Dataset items
((
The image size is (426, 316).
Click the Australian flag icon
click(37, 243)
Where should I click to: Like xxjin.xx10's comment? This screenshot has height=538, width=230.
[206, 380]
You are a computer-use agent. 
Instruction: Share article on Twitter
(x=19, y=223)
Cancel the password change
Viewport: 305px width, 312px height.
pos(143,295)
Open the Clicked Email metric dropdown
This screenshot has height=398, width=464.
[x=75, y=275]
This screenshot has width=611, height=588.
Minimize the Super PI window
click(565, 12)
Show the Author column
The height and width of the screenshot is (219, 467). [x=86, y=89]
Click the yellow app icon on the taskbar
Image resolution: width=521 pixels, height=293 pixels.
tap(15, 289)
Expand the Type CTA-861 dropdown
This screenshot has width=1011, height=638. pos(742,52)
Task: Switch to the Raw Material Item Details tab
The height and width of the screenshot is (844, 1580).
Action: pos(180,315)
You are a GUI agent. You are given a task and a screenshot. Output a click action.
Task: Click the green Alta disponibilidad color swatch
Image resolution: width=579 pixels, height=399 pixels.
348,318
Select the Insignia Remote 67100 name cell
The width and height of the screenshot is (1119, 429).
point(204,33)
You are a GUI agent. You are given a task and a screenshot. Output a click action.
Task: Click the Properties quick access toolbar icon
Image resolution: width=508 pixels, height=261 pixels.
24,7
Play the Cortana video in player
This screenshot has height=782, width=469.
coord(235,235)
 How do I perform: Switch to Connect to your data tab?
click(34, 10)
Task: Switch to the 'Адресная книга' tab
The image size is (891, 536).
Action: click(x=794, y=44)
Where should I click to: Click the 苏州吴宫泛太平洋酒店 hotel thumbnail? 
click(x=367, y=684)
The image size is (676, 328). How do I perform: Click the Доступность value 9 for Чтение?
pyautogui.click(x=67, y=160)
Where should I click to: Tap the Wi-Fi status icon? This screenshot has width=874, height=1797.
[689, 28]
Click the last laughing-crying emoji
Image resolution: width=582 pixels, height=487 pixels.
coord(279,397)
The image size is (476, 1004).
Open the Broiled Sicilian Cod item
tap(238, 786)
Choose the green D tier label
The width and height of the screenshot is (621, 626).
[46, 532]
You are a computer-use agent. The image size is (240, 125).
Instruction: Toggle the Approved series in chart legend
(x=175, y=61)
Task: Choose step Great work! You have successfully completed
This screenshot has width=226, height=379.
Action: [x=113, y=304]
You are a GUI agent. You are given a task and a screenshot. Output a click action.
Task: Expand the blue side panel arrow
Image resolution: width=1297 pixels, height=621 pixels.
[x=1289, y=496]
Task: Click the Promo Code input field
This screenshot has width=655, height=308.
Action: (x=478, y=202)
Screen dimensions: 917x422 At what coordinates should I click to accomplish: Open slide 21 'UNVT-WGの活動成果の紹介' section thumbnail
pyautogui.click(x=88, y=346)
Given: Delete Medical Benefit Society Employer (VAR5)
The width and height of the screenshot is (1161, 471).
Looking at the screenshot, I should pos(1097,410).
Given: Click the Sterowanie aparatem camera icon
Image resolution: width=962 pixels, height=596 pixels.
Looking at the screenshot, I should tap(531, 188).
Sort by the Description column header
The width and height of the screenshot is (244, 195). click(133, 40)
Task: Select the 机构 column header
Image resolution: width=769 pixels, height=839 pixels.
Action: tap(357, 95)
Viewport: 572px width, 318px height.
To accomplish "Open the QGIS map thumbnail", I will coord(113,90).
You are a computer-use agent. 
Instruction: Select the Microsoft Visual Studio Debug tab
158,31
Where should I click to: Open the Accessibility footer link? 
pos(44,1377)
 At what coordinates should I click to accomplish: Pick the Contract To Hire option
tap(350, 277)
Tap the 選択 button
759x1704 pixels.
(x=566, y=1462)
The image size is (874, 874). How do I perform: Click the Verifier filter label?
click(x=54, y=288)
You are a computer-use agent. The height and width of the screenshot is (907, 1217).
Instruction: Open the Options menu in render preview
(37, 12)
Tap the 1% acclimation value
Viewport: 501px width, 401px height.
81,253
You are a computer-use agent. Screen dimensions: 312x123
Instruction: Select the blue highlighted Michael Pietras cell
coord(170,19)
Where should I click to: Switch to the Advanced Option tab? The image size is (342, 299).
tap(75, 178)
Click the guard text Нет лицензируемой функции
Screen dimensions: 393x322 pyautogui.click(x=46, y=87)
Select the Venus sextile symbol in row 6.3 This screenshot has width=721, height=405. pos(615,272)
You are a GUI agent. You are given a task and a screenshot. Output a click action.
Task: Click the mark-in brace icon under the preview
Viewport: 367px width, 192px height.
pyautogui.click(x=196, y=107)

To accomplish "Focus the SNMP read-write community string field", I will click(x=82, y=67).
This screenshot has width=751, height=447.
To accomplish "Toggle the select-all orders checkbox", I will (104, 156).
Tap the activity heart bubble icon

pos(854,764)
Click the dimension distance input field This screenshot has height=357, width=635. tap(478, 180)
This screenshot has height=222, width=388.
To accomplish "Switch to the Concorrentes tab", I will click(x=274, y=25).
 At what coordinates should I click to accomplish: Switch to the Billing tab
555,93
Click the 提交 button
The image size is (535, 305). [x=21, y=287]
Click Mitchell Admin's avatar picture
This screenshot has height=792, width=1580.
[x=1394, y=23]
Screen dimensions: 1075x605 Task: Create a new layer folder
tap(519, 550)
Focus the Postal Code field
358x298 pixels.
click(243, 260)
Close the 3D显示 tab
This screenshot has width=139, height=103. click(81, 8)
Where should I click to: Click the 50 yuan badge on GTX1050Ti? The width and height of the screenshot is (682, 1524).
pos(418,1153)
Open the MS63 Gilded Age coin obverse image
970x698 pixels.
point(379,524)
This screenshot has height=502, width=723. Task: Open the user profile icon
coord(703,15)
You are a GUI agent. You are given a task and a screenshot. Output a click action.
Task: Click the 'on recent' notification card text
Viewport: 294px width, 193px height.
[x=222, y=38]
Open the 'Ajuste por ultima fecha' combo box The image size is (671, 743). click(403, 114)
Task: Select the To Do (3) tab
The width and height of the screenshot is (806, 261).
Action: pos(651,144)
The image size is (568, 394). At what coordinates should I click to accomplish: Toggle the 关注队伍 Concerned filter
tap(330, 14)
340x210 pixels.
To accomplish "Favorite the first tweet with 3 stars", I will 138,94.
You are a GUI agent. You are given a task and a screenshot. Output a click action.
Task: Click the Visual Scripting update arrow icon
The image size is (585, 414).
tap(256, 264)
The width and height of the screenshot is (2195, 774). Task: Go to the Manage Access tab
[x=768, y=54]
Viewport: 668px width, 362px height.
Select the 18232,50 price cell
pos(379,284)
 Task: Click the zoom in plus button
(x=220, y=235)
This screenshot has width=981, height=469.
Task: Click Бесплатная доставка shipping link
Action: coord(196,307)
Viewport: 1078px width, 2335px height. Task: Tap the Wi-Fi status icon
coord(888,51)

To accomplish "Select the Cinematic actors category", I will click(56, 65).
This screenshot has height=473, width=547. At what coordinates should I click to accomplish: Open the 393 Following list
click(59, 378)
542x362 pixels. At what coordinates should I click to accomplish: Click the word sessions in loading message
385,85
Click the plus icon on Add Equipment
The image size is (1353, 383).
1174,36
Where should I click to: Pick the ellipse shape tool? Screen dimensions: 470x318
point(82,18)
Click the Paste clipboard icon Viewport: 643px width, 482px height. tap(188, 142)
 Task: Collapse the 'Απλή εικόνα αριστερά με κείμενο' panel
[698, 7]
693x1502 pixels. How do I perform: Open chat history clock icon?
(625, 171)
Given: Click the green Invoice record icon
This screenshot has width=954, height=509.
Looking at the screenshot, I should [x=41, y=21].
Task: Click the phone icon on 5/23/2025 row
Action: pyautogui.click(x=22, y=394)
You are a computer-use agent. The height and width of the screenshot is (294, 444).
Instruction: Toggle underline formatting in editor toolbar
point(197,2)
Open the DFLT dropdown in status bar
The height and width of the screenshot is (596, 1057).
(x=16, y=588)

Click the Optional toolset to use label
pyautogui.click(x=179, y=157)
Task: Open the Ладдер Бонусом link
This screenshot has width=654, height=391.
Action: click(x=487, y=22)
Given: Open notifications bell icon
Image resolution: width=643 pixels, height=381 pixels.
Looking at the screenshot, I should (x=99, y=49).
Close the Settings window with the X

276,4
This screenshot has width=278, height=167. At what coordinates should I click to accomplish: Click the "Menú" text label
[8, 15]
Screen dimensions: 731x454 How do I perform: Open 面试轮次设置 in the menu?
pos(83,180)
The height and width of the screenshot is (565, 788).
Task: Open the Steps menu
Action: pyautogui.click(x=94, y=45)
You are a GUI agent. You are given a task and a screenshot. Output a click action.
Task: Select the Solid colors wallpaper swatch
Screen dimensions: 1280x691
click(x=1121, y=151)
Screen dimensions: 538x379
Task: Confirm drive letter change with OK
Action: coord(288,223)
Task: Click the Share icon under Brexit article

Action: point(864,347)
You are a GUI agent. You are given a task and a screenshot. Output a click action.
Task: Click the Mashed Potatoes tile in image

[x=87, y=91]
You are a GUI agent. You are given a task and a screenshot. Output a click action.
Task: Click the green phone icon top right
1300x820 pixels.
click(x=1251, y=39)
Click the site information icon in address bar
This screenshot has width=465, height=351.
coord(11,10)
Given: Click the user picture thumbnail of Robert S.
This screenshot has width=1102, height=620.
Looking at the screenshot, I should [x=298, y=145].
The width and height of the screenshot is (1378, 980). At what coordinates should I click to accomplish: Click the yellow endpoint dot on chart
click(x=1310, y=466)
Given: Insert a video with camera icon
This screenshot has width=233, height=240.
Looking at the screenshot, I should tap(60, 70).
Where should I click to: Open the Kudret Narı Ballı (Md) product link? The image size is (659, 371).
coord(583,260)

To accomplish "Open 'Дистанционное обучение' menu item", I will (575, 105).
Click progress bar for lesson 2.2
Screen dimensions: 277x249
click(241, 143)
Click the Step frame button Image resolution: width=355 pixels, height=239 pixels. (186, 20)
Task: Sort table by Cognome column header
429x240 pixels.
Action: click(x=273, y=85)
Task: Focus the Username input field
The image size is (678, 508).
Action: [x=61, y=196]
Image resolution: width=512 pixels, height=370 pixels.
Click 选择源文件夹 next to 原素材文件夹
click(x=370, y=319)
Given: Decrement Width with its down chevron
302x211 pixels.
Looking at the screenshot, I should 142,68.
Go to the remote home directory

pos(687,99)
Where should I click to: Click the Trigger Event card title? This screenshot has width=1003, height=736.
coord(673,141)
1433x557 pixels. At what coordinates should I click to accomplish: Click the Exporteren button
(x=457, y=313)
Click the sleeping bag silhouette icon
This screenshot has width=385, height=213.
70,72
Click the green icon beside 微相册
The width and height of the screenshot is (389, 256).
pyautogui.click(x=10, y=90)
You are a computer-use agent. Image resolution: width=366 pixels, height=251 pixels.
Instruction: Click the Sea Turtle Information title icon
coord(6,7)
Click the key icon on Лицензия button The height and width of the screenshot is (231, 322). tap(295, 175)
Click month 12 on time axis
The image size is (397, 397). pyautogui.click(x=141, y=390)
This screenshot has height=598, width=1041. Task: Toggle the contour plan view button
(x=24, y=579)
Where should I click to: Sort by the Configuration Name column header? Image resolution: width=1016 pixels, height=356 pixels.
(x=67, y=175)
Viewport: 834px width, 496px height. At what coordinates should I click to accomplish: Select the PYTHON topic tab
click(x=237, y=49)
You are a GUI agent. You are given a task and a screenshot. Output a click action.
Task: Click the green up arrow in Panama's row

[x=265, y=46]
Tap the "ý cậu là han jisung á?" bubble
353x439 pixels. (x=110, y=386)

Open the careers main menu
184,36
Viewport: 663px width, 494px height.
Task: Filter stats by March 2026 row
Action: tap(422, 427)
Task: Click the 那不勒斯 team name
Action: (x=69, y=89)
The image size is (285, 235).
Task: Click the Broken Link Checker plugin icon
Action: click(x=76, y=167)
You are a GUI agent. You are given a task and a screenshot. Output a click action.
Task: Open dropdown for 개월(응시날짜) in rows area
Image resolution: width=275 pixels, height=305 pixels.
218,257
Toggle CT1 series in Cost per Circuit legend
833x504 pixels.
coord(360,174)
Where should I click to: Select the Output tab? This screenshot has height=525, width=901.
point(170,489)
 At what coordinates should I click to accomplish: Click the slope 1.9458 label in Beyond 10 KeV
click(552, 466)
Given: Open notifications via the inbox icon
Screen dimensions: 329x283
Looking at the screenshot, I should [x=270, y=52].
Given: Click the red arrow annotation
))
For this exercise, copy every line of the data that holds "picture".

- **REPLY**:
Click Mitchell Admin's avatar picture
Given: Click the user picture thumbnail of Robert S.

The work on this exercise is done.